Code for my bachelor thesis Using Monte Carlo tree search and machine learning to learn a heuristic function.
The thesis with the description of the project (in Slovene) is available on http://eprints.fri.uni-lj.si/4337/.
Minimax algorithm is one of the most widely used algorithms for playing two-player games. It uses a heuristic function that estimates the benefits of reaching a given game state for both players. We attemp to automatically create that kind of a function for the game of Hex. Different models of supervised machine learning are trained on learning samples, generated by simulations of MCTS.
The easiest way is to use the provided Makefile.

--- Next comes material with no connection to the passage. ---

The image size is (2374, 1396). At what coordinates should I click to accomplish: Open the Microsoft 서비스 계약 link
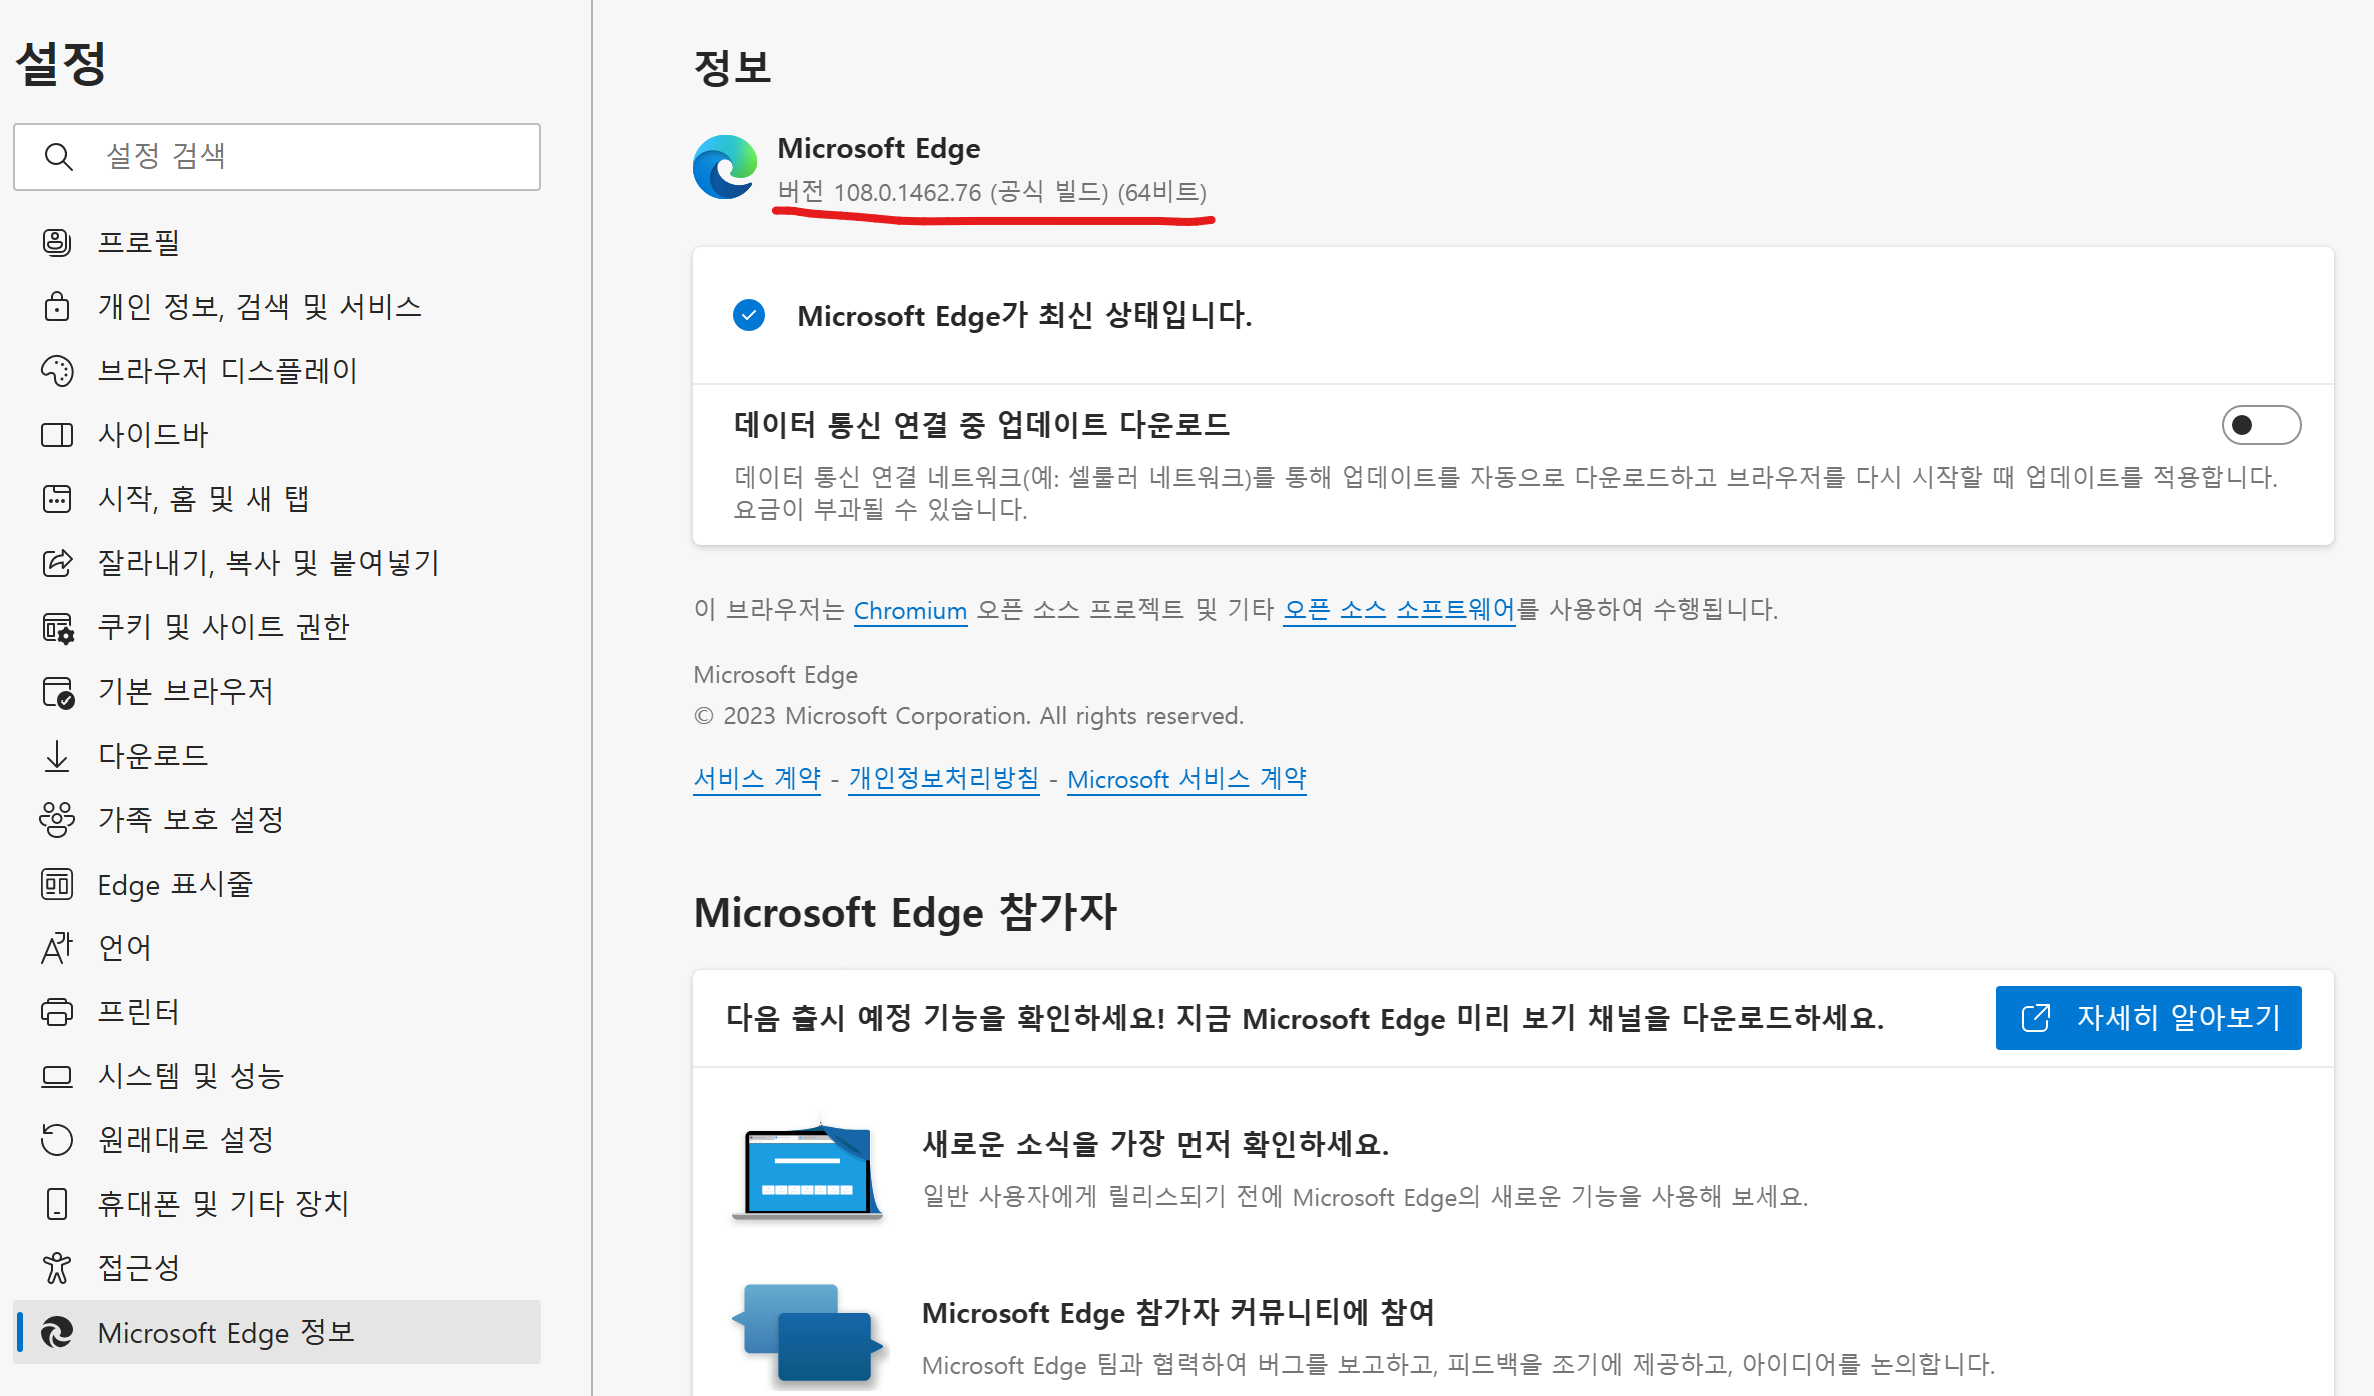(x=1186, y=779)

- If you want, you can change some values in Makefile, for example:
- SIZE - the size of the Hex grid
- TIME - how much time can a single MCTS run (in seconds)
- WORKERS - how many goroutines should be created to run MCTS in parallel
- THRESHOLD_N - how many times should a node of MCTS tree be visited to be used as a learning sample.
- Run
make
in the root directory. - MCTS will start generating learning samples in folder data/SIZE/mcts/run-START_TIME/. When you are satisfied with the number of samples, type
q
and press Enter. - ML phase will start and generate code with evaluation functions. Just wait.
- Code for the server will be compiled. Follow the instructions on the screen to run it.
- Open localhost:8080/select/ and play! Or just watch.
It is possible to run only specific parts of the project.
make mcts
will run only MCTS phase.make ml START_TIME=TIME
will only run ML phase using learning samples from data/SIZE/mcts/run-TIME/.make serv
will compile the server with the heuristic functions from the last run of ML phase.